##### Data for this exercise #####

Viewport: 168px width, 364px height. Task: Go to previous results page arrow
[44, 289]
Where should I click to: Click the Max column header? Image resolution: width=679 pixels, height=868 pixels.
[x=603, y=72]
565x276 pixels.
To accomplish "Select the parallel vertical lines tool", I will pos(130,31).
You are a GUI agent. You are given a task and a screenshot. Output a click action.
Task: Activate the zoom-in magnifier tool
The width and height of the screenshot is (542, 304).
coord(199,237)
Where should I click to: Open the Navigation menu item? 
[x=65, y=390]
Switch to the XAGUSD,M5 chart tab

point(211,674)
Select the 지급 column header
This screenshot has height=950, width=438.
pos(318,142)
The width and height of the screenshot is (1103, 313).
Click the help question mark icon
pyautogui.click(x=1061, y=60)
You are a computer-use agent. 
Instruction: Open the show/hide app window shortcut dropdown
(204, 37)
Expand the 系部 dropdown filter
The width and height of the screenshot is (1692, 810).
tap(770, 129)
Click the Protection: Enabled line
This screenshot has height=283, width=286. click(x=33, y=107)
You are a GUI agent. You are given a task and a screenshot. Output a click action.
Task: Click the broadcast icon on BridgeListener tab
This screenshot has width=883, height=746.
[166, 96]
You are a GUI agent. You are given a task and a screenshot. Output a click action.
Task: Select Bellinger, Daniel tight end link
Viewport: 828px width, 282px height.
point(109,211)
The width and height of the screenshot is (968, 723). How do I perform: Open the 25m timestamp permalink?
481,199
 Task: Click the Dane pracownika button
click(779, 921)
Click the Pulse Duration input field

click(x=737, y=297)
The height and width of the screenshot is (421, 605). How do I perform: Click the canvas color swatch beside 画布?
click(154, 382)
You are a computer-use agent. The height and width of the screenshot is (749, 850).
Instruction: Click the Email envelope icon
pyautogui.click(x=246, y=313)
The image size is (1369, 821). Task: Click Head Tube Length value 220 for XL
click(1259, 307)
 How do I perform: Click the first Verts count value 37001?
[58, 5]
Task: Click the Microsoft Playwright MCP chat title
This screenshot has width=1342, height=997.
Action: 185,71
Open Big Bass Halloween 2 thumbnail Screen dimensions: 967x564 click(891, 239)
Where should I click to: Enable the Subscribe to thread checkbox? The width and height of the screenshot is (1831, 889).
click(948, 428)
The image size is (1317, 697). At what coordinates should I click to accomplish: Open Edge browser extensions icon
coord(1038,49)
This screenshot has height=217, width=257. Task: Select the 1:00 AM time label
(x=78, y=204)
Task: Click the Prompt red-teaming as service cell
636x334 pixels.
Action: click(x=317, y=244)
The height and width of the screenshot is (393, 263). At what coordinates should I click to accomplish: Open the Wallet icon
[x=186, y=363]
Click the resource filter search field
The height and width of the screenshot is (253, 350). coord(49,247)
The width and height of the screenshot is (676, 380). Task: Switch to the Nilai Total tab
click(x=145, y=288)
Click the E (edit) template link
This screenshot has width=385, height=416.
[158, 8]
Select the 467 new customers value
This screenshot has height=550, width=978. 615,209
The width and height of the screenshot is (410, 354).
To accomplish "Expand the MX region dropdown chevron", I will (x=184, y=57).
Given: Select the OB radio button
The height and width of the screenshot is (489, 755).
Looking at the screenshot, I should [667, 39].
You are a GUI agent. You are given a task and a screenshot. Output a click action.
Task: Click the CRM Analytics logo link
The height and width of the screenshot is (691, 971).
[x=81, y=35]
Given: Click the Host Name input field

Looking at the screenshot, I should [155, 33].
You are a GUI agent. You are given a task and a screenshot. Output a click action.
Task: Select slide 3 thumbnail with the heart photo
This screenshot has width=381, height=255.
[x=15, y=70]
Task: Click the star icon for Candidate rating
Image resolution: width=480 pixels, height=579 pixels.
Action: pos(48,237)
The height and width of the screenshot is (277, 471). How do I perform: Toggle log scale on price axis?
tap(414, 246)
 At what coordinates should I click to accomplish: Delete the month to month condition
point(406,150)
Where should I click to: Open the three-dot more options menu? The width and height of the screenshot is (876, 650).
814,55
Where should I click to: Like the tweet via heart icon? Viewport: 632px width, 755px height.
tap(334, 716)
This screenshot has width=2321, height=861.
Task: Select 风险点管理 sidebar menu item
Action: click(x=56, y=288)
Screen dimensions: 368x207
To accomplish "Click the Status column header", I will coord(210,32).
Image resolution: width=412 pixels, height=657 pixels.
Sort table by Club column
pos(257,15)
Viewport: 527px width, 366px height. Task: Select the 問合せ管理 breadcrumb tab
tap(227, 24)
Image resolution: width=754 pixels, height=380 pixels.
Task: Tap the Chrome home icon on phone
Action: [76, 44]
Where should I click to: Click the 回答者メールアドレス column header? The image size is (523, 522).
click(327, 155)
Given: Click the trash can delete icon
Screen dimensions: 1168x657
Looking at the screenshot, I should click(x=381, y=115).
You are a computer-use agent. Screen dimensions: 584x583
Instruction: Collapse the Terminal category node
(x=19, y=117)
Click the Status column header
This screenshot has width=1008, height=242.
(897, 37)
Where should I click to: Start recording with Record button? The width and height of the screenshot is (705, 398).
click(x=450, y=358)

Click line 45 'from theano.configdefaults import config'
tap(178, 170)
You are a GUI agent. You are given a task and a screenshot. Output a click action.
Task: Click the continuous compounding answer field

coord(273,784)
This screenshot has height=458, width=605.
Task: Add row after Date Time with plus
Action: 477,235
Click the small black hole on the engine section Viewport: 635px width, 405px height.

#####

[Exercise instructions]
Count the lines in the rows above that contain the string "size", and reply with the number alone.

[Finished exercise]
3